__Quoted passage__.

..............................

The controversy emerges at a time when Apple's App Store policies are under fire from CEOs of other major technology companies.

Add Coinbase to the list of companies recently expressing frustration with Apple's  (AAPL) - Get Free Report App Store policies.

Spotify  (SPOT) - Get Free Report CEO Daniel Ek, Facebook  (META) - Get Free Report CEO Mark Zuckerberg, and Twitter CEO Elon Musk have all made critical statements about the policies during the past week.

Ek says the App Store is a threat to the Internet's future because it denies users choice.

"Apple offers the illusion of choice and gives developers the illusion of control," Ek wrote on Twitter.

"How many more consumers will be denied choice?" he asked. "There's been a lot of talk. Talk is helpful but we need action."

Zuckerberg expressed frustration that Apple limits the apps in its App Store.

Musk's complaints specifically refer to the 30% fee that Apple applies to in-app sales and in-app purchases.

"Did you know Apple puts a secret 30% tax on everything you buy through their App Store?" he asked on Twitter. "Apple has also threatened to withhold Twitter from its App Store, but won't tell us why."

"Apple takes a 30% tax from app developers who make over $1 million through the ‌App Store‌ on an annual basis," replied @WatcherGuru. "Apple's App Store is the equivalent to a 30% tax on the Internet."

Apple Requires Coinbase to Disable NFT Trading

Coinbase said on the morning of Dec. 1 that Coinbase Wallet users using iOS will find they are unable to send non-fungible tokens (NFTs).

The company announced this news in a series of tweets.

"You might have noticed you can't send NFTs on Coinbase Wallet iOS anymore," it said on Twitter using @CoinbaseWallet. "This is because Apple blocked our last app release until we disabled the feature."

The rest of the statements posted to Twitter by @CoinbaseWallet are as follows:

"Apple’s claim is that the gas fees required to send NFTs need to be paid through their In-App Purchase system, so that they can collect 30% of the gas fee." (A gas fee, or transaction fee, is simply what a user is required to pay for using the blockchain. Once the gas fee is paid, users can transfer cryptos from one address to another.)

..............................

__Raw data__.

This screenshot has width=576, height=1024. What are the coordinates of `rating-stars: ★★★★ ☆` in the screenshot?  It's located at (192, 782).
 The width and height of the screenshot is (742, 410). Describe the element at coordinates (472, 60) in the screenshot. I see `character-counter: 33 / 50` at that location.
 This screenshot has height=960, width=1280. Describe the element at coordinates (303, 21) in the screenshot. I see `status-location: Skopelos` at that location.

..............................

__Questions on the material__.
1. Print the passage of the App Store article between "Coinbase said on" and "series of tweets.", inclusive.
2. Render this sentence from the App Store article in Spanish: "Ek says the App Store is a threat to the Internet's future because it denies users choice."
The listing has no part in this work.

__Written answers__.
1.
Coinbase said on the morning of Dec. 1 that Coinbase Wallet users using iOS will find they are unable to send non-fungible tokens (NFTs).

The company announced this news in a series of tweets.

2. Ek dice que la App Store es una amenaza para el futuro de Internet porque les niega a los usuarios la posibilidad de elegir.